ENERGY TRANSITION AND CLIMATE CHANGE AGENDA AS A POLITICAL NECESSITY (2008-12)
Race between Demand and Energy Reforms
In the last 30 years, Mexico’s energy consumption has grown steadily, at a rate of about 2 per cent annually. Fossil fuels represent > 92 per cent of the total national energy consumption. Between 2000 and 2010, electricity generation increased by 33 per cent, the population increased by ~66 per cent, and the total energy consumption more than doubled whereas electricity consumption almost tripled. Per capita electricity consumption reached 2 MWh per capita, from 0.9 MWh per capita, as described in detail in Table 21.1. Thirty years ago production almost doubled consumption, a circumstance contributing to a narrative on Mexico’s energy abundance position. But by 2013 this position has entirely faded away.

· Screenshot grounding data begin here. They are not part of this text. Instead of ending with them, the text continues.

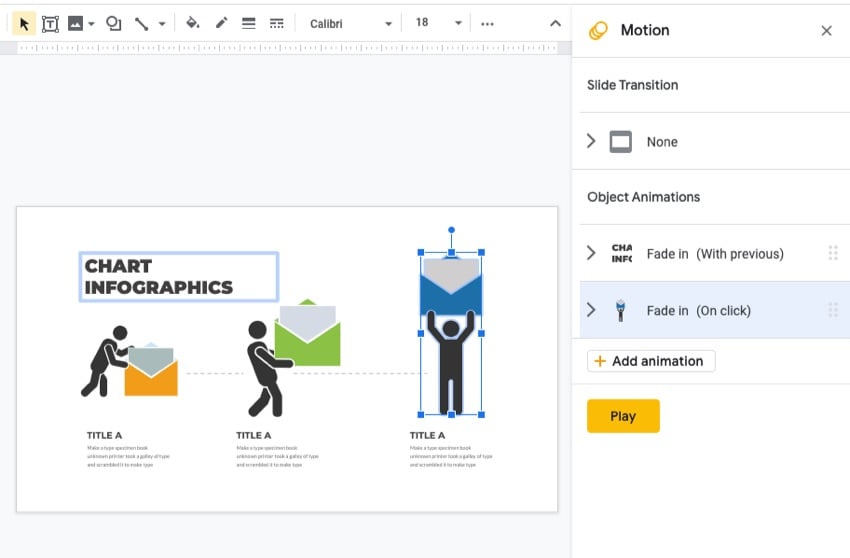The image size is (850, 558).
Task: Open the Border color pencil
Action: pos(221,23)
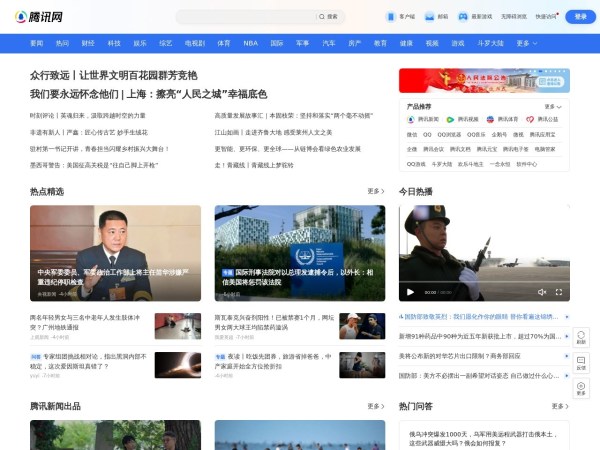Select the NBA navigation tab
The height and width of the screenshot is (450, 600).
pos(250,43)
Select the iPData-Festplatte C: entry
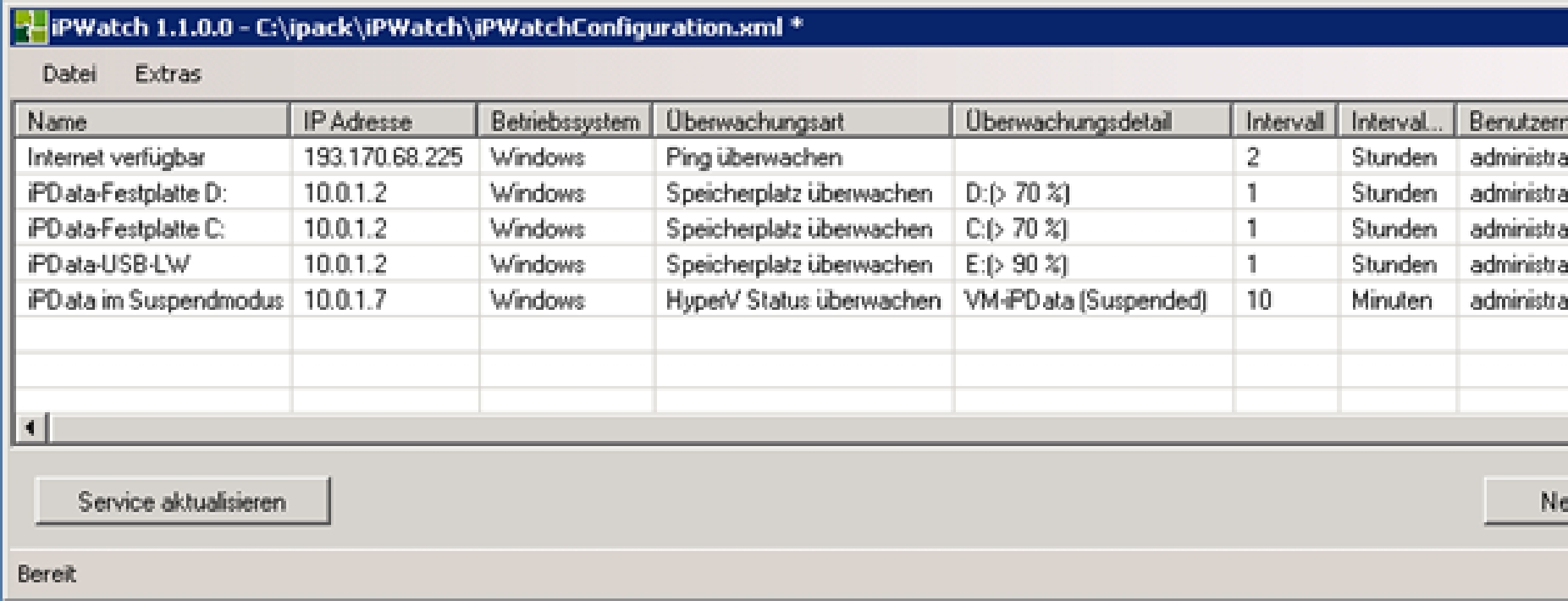 pyautogui.click(x=127, y=229)

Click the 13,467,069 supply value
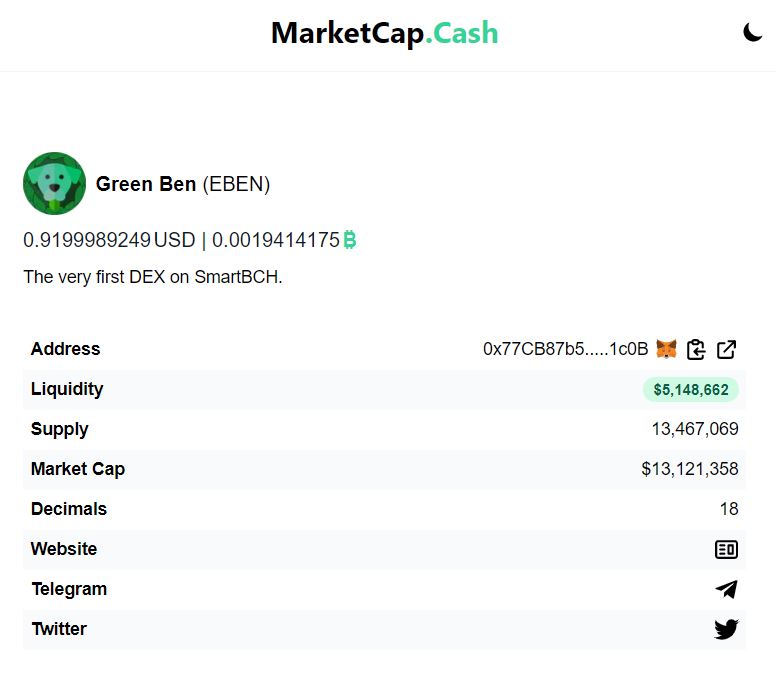[x=695, y=429]
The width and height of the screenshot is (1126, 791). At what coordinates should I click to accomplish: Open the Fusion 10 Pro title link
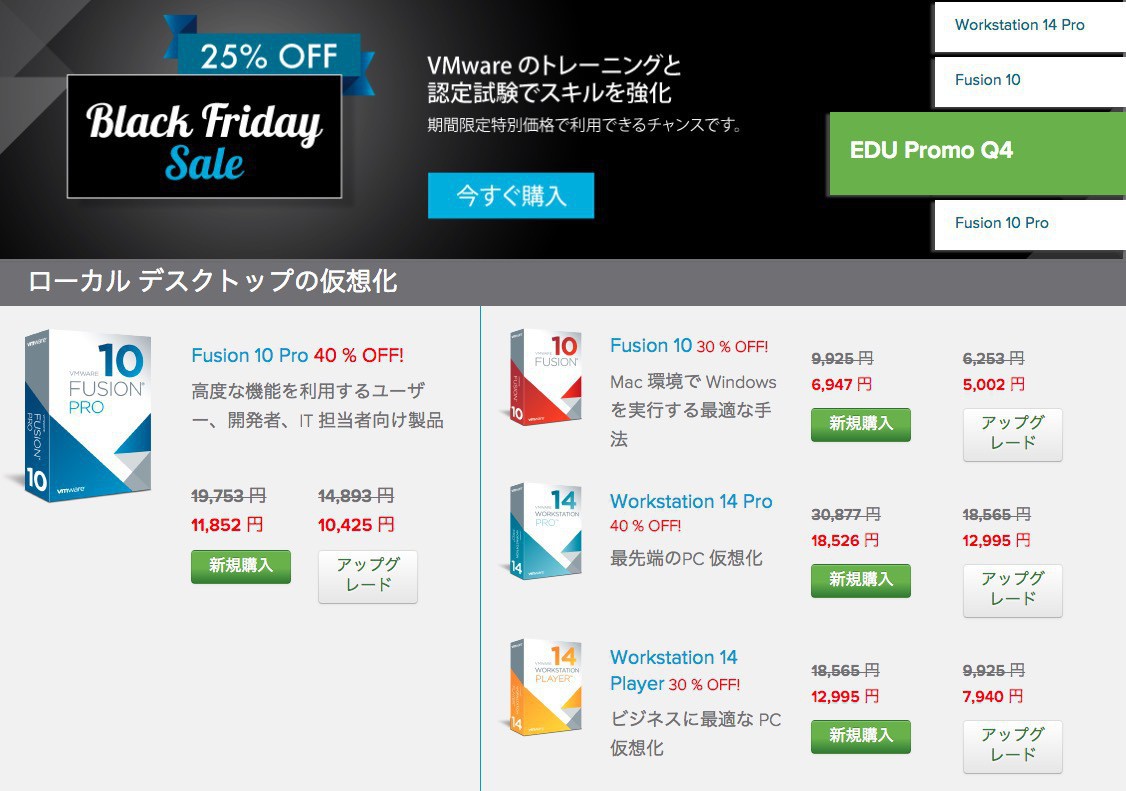[249, 356]
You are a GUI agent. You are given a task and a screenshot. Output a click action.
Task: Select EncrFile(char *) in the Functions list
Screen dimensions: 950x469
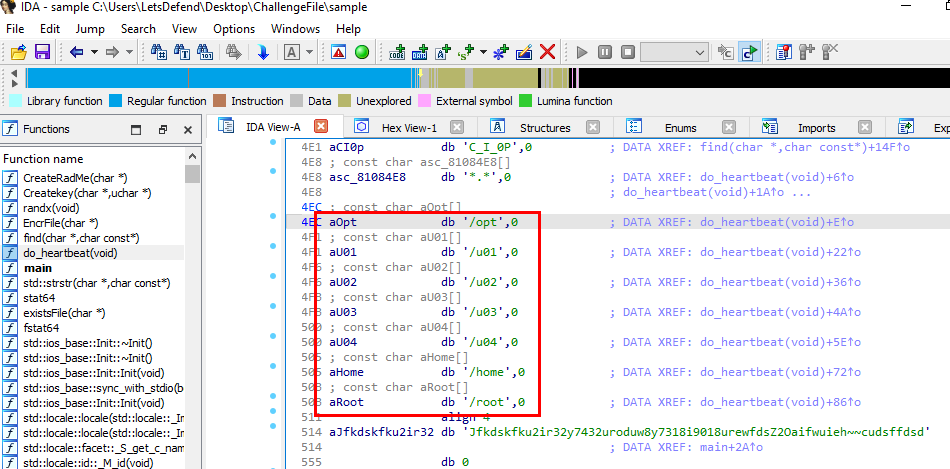(x=60, y=223)
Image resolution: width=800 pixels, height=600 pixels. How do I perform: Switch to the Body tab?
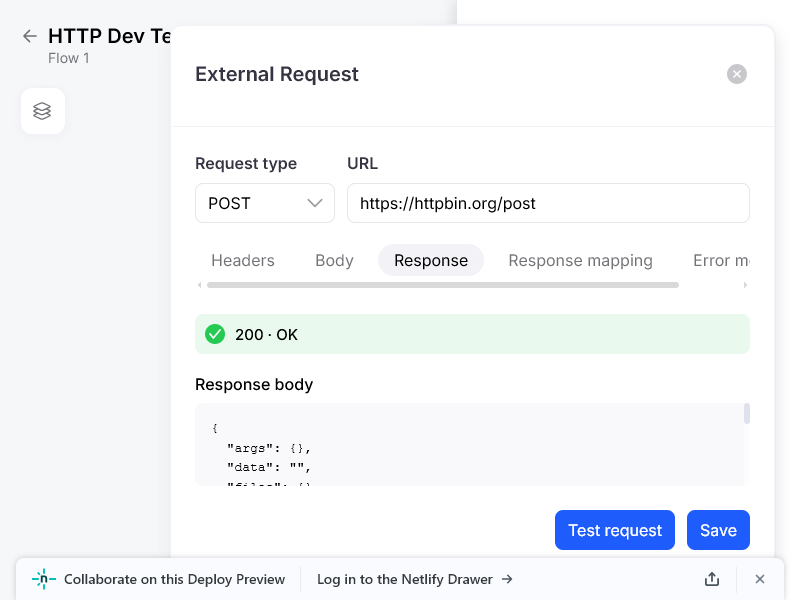click(x=334, y=260)
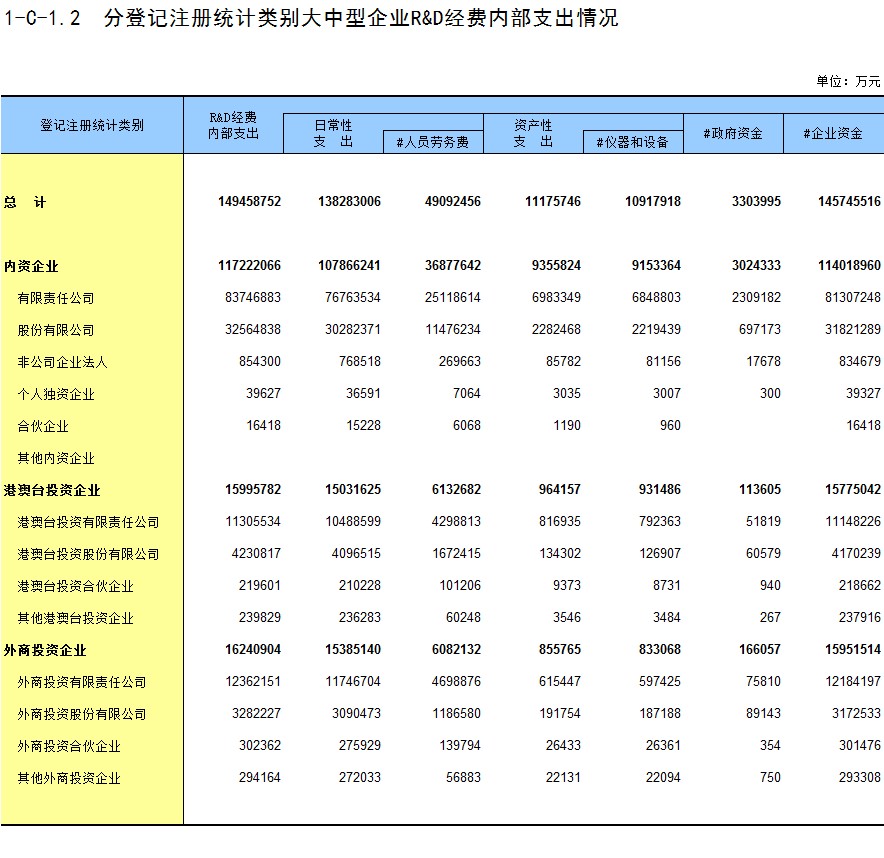This screenshot has width=884, height=858.
Task: Click the 总计 row label
Action: (x=25, y=202)
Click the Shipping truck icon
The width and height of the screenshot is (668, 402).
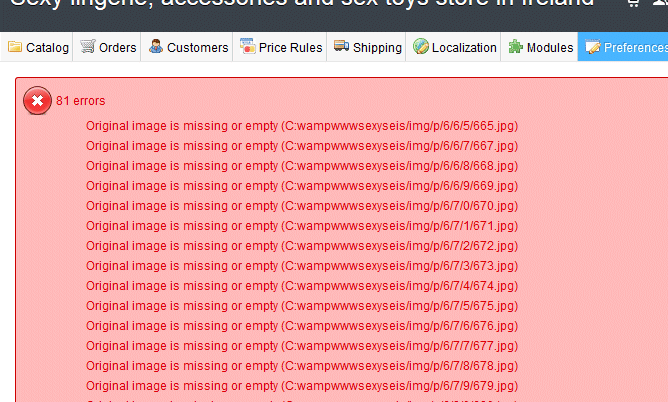(341, 46)
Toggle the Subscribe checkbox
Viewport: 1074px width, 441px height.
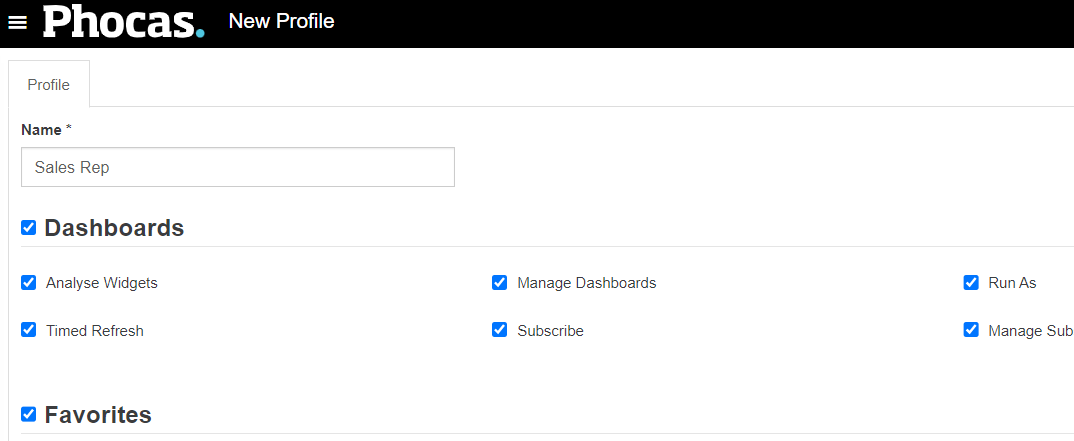[499, 330]
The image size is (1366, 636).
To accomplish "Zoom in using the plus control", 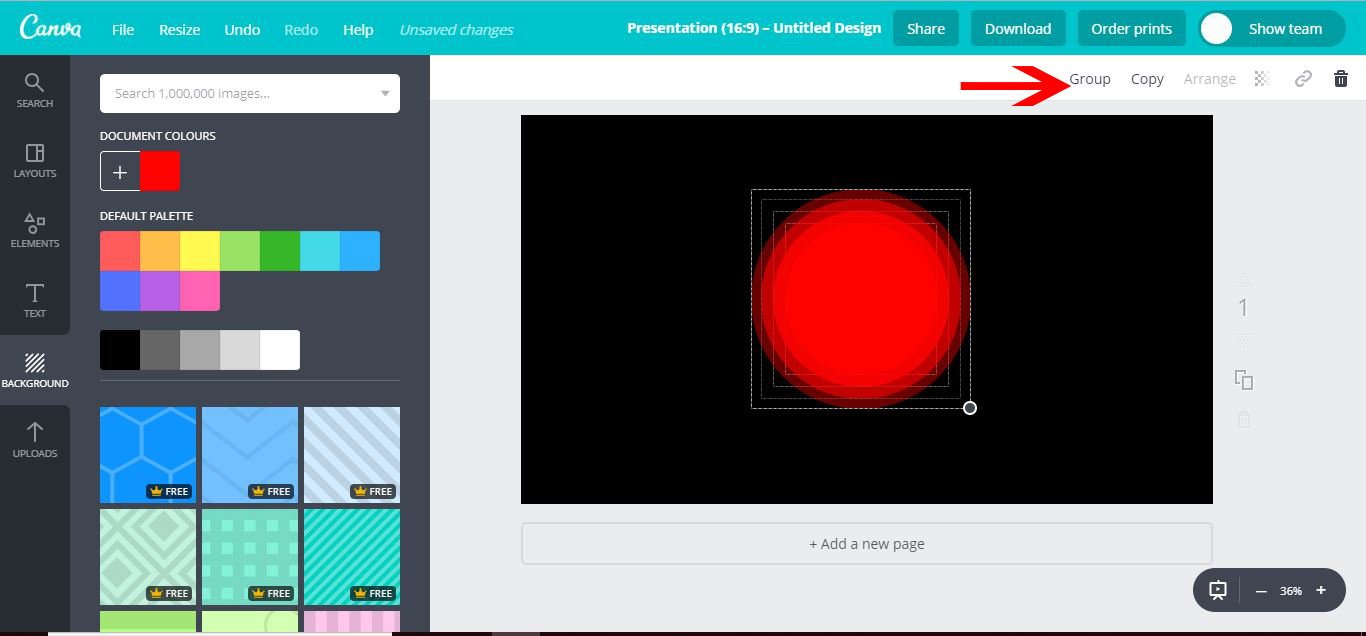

Although the growth in demand comes as no surprise, the pace of Mexico’s energy imports merits consideration. Through 2011-13, Mexico faced problems with the reliability of and access to natural gas because of the Mexican oil company Petroleos Mexicanos’ (PEMEX) limited ability to increase gas production and expand the natural gas pipeline network (Auditoria Superior de la Federacion 2014). At the same time, the fuel mix for power generation shifted away from heavy fuel oil. The share of natural gas in the total electricity output increased from 12 per cent in 1990 to over 50 per cent in 2010.